Goal: Retype the entries below word for word, starting at the line that contains "You are a computer-use" and ending with the final line of the entries, both lines included. Leave the pictures out of your answer.

[Entries on target coordinates]
————————

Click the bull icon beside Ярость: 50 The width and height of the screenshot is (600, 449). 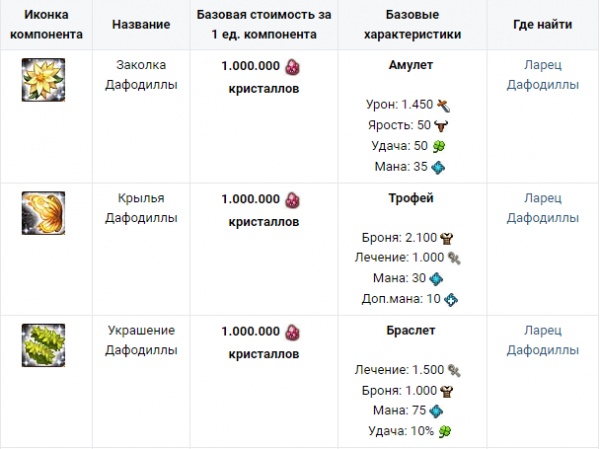pos(440,125)
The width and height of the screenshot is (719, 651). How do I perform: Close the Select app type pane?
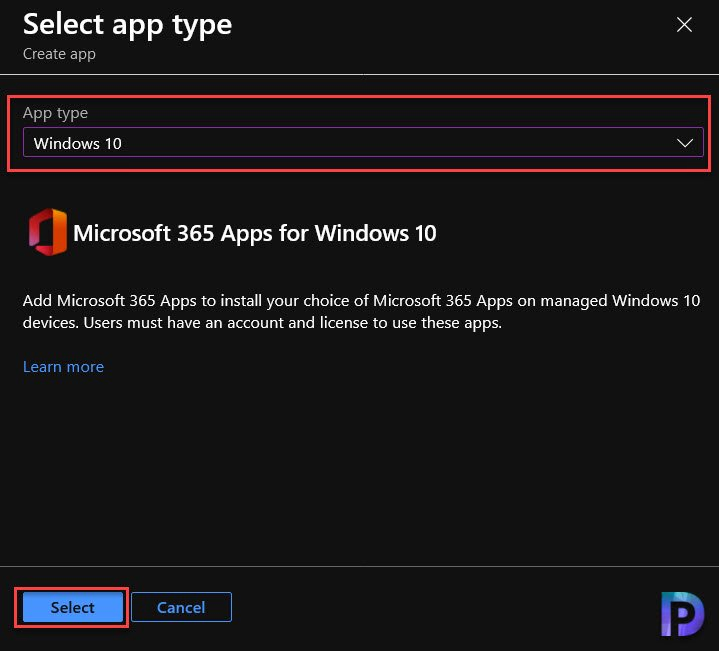tap(684, 25)
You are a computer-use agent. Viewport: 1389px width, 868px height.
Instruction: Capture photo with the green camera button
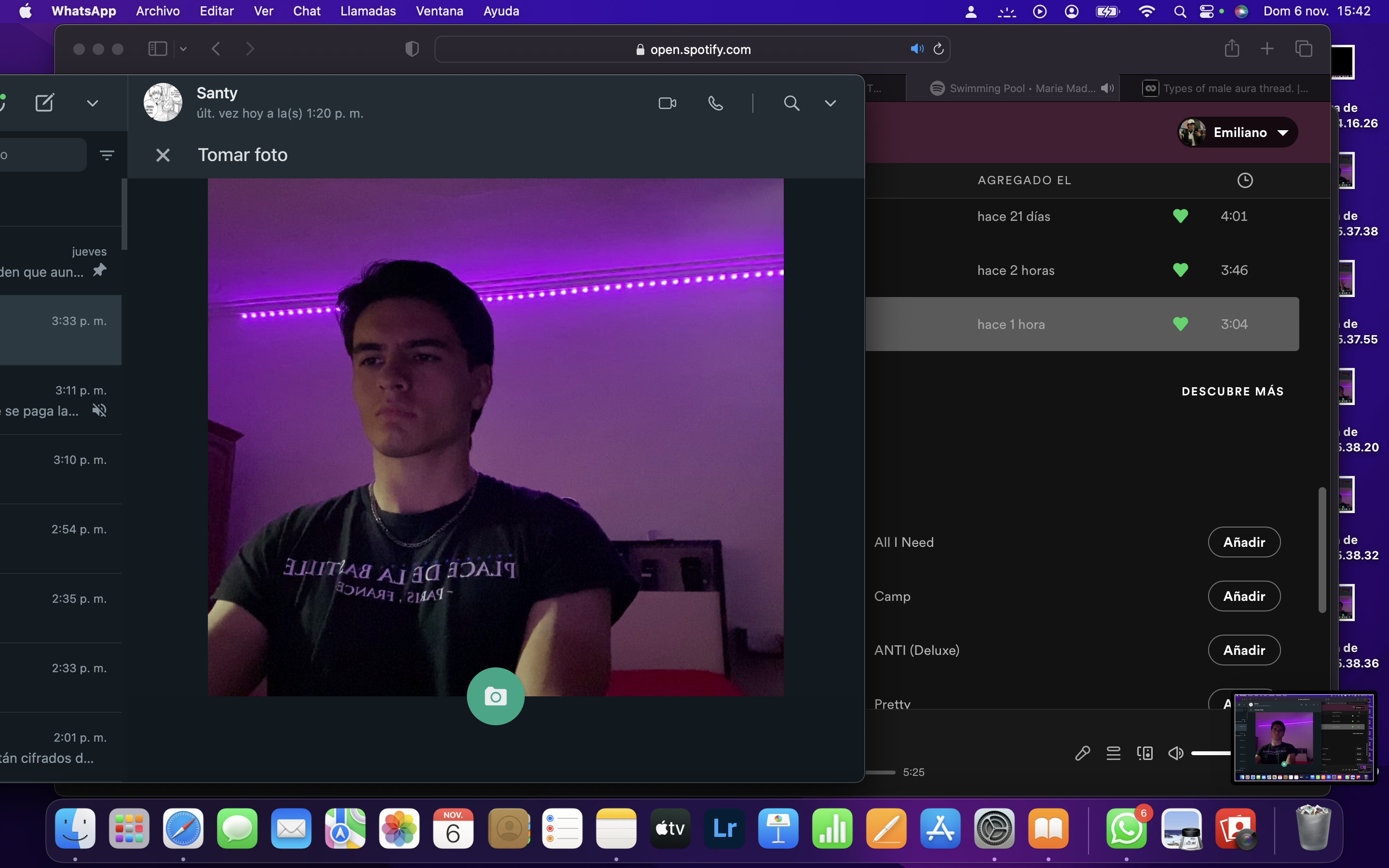pos(495,696)
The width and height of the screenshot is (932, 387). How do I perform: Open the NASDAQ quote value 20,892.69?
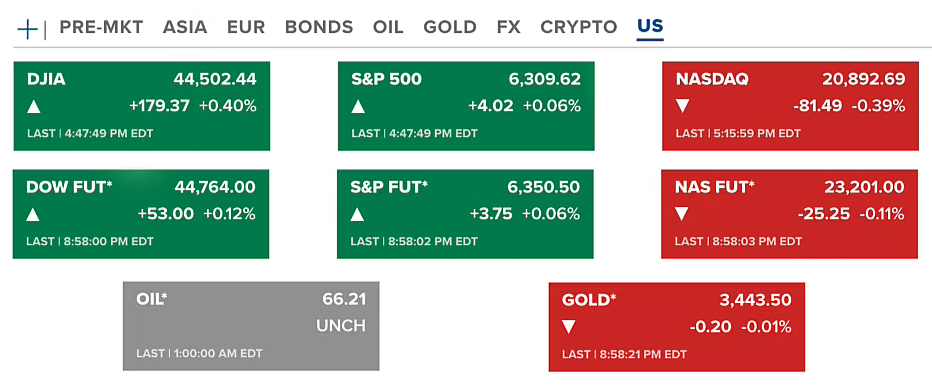pyautogui.click(x=864, y=79)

————————

Task solution:
You are a computer-use agent. Viewport: 1389px width, 868px height.
Instruction: Capture photo with the green camera button
pos(495,696)
The width and height of the screenshot is (932, 387). How do I perform: Open the NASDAQ quote value 20,892.69?
pyautogui.click(x=864, y=79)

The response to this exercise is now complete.